You may recall Sarajevo hosted the ’84 Winter Olympics . One thousand, two hundred and seventy-two athletes from around the world competed for medals in 39 events. One event was the bobsled and the track used still exists although it is hardly recognizable as a former Olympic venue. The track is covered with graffiti and at places weeds and moss cover the track. The forest that surrounds this abandon structure is lush greenery. It sits on Trebević Mountain overlooking the city.
This was the last stop on a “Siege of Sarajevo” tour we took. It was odd to walk down the track and then pose for picture in a spot that has both a proud and a painful place in this country’s history. The track was controlled by Serbian forces during the longest seize of a capital city in modern history. The siege lasted 44 months (1992-1995). Even today all you have to do is look at the buildings around the city and you will see the scars left by bullets and mortars.

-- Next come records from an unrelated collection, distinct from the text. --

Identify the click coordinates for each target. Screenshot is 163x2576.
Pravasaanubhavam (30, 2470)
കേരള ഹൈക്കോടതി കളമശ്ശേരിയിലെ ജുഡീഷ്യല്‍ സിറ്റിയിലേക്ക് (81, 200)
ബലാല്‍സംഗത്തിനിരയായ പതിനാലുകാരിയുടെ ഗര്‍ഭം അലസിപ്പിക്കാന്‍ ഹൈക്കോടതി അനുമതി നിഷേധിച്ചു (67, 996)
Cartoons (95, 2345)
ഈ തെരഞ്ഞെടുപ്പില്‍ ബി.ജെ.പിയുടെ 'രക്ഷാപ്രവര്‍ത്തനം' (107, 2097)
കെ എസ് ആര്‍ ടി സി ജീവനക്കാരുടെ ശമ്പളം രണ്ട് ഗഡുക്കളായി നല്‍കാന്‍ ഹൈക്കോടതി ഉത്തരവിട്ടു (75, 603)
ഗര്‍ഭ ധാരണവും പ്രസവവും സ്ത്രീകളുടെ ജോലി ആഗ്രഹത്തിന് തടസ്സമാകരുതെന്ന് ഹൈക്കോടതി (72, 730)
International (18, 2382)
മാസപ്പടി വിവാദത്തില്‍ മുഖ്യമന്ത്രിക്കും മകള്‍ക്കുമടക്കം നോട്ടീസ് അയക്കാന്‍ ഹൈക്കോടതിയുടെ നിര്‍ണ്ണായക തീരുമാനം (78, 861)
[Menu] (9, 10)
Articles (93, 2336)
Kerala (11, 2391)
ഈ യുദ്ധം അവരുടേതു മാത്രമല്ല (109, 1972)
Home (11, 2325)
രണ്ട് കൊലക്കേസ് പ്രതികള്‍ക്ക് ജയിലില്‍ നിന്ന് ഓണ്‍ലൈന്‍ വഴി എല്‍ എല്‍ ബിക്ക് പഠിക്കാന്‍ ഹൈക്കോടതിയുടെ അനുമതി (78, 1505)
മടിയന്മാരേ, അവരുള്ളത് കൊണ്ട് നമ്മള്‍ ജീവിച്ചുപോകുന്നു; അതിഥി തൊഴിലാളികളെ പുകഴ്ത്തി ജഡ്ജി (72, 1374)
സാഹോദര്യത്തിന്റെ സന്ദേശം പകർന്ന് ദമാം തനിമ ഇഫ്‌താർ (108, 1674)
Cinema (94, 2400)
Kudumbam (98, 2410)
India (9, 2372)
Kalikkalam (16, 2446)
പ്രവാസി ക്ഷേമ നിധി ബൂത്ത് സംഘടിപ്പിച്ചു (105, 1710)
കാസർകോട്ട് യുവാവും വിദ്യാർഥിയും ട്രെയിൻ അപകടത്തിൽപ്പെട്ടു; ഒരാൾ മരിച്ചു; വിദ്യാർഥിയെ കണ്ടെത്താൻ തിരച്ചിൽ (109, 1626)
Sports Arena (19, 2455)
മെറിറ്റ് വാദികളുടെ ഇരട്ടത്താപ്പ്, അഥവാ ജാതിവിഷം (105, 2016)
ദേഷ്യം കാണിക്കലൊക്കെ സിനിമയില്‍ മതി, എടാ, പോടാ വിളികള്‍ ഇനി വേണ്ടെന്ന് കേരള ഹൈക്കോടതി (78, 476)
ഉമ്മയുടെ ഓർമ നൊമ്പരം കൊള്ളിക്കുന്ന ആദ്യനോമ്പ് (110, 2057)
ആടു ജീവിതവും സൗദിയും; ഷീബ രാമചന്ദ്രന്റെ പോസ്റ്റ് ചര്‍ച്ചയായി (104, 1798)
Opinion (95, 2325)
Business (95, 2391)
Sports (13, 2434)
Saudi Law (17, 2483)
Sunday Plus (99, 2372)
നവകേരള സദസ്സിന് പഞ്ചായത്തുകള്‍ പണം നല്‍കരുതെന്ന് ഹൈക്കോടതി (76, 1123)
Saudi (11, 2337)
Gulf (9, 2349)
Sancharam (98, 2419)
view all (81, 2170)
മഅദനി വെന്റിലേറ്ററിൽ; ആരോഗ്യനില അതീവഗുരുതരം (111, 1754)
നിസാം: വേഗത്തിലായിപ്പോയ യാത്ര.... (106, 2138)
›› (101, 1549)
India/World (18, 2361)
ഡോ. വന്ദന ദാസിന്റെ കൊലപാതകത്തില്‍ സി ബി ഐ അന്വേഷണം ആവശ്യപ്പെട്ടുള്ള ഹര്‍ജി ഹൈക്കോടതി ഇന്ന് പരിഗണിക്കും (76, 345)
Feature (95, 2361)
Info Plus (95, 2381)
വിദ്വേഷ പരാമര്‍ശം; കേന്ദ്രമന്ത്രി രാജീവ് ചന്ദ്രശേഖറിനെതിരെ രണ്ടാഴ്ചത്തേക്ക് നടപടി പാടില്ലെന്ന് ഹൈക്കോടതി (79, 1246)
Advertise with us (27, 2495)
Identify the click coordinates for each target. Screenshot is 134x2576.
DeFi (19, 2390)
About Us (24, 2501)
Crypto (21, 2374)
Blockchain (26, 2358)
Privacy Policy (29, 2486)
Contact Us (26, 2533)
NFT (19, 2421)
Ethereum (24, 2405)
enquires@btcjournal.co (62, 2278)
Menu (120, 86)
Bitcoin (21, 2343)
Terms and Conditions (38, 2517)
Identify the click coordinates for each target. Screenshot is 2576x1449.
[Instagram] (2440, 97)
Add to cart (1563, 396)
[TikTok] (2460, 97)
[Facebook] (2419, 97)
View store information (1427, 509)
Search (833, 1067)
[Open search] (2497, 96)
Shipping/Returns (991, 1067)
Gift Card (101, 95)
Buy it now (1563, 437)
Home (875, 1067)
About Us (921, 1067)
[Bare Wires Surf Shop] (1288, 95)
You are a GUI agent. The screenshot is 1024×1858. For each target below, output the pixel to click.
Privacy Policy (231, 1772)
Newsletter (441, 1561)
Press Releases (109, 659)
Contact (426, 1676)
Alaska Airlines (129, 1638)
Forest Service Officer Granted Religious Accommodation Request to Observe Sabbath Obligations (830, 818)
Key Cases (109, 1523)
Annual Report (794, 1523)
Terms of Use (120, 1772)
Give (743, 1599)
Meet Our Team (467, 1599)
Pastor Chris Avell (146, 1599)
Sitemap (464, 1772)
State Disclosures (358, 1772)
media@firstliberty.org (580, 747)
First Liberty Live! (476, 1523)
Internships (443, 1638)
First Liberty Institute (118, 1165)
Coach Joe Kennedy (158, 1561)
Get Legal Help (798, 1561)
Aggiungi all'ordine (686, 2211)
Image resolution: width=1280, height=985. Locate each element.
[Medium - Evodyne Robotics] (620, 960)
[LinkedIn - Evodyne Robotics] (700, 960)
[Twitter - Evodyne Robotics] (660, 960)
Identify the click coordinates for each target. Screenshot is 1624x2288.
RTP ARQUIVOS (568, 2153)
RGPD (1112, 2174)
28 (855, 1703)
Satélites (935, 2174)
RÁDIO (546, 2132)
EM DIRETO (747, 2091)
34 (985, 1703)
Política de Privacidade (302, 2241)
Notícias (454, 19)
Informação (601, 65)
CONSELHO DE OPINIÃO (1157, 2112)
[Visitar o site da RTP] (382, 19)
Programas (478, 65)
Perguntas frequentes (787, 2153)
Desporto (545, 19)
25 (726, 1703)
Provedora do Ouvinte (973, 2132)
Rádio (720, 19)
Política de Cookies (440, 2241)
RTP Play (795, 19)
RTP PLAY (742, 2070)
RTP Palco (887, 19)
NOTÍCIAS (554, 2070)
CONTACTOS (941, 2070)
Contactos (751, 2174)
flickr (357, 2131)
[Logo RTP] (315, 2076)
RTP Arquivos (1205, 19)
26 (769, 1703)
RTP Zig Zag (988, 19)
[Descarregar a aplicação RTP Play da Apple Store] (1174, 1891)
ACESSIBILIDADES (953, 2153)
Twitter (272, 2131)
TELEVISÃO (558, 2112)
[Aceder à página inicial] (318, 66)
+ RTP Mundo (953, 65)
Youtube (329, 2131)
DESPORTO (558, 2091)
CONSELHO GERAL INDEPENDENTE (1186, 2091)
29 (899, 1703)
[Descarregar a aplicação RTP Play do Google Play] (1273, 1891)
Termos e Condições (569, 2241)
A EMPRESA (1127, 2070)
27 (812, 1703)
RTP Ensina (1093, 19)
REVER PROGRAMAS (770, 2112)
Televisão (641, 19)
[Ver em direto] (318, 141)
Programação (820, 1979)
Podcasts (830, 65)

I was aware of Bosnia’s history when I decided to visit but I had no idea that I would find such an appealing country. It is so scenic that travel seemed effortless, even long distances by bus.
The Neretva River is so incredibly beautiful that just looking at it should top a traveler’s list. It is by far the most stunning river I have ever seen. The color is a rich blue and the rocks and cliffs that surround it only enhance the view.
The Neretva is the country’s source of freshwater and I suspect the best place to see it is under the old bridge in Mostar. The charming town of Mostar, yet another reason I fell hard for Bosnia. I wish I spent more time there because I already put it on my short list of places to return.